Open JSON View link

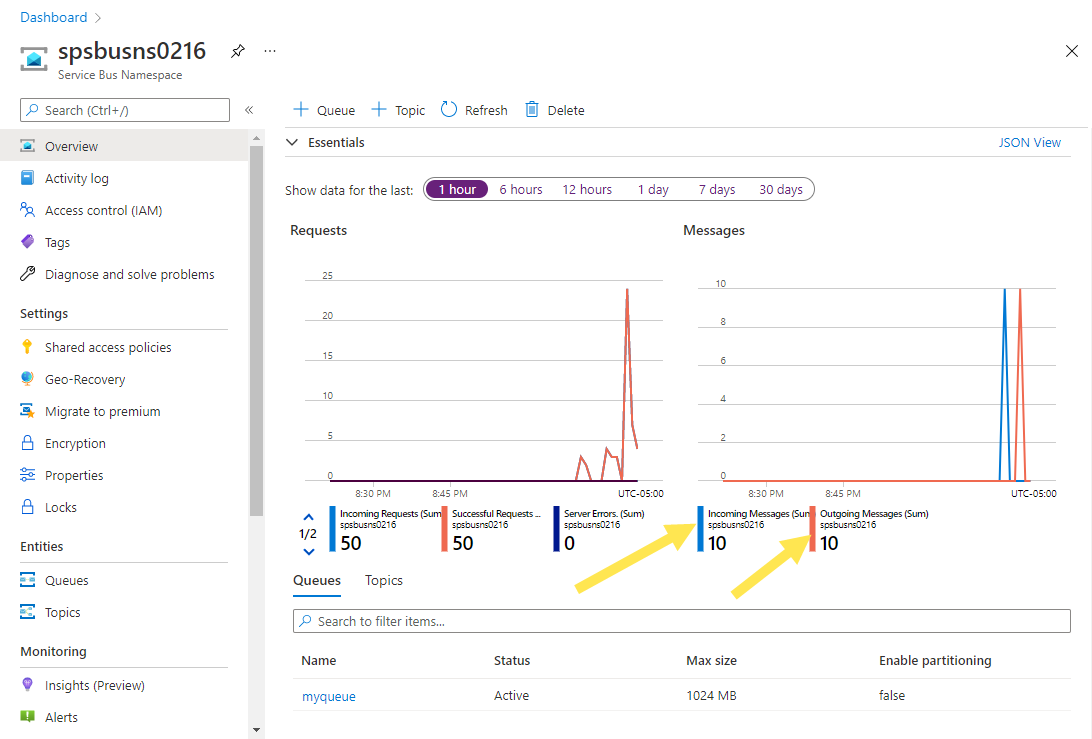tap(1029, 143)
* * * * * * * * *
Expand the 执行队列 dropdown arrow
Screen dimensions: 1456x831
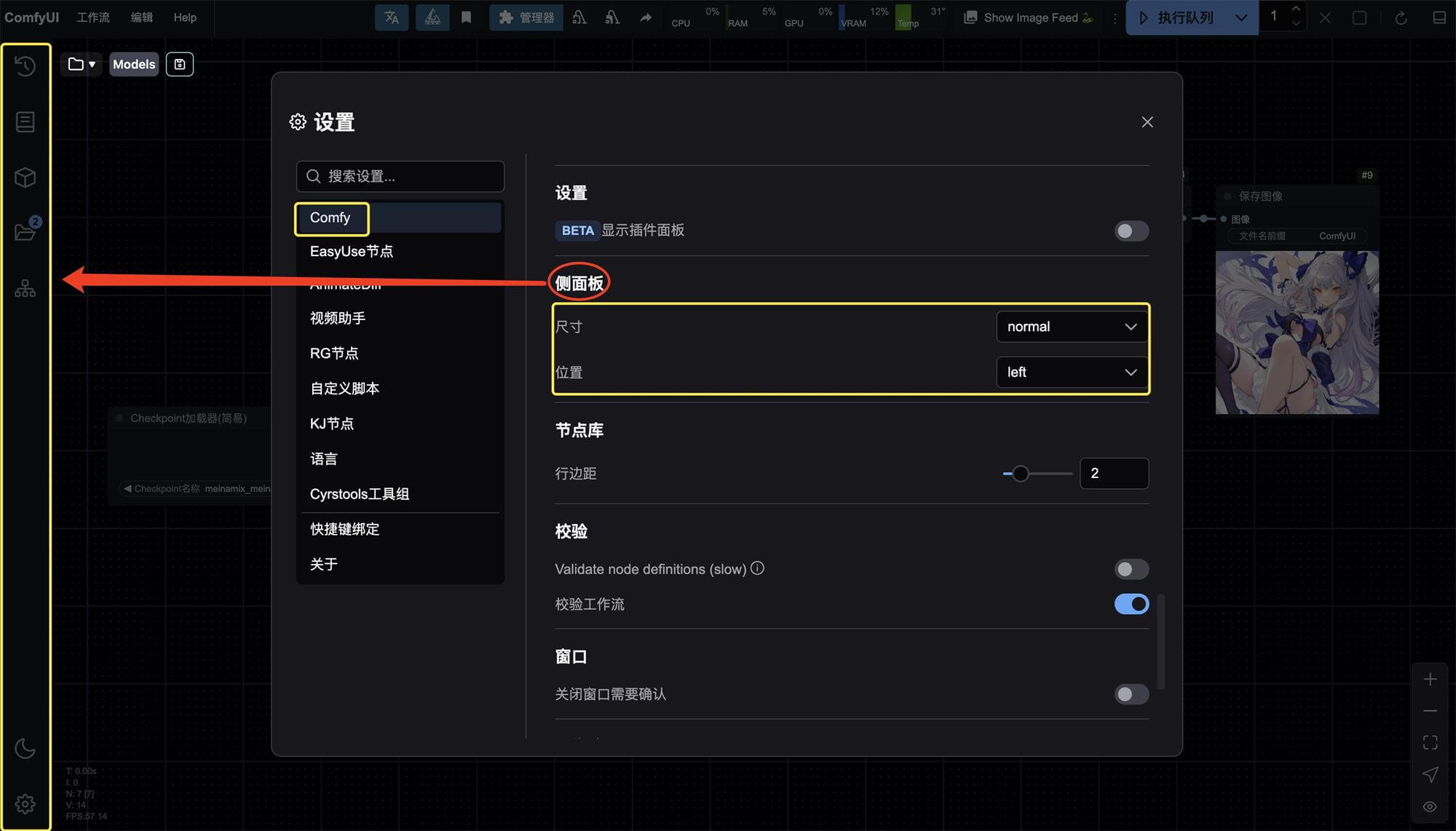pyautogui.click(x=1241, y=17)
* * * * * * * * *
▶ _INSTRUCTION_:
Rewrite everything from the line containing "Expand the 执行队列 dropdown arrow" down to the line containing "pyautogui.click(x=1241, y=17)", putting "drop-down caret" in place of "dropdown arrow" and keeping the rest the same. Leave out the pictures.

▶ _SOLVED EXERCISE_:
Expand the 执行队列 drop-down caret
Screen dimensions: 1456x831
pyautogui.click(x=1241, y=17)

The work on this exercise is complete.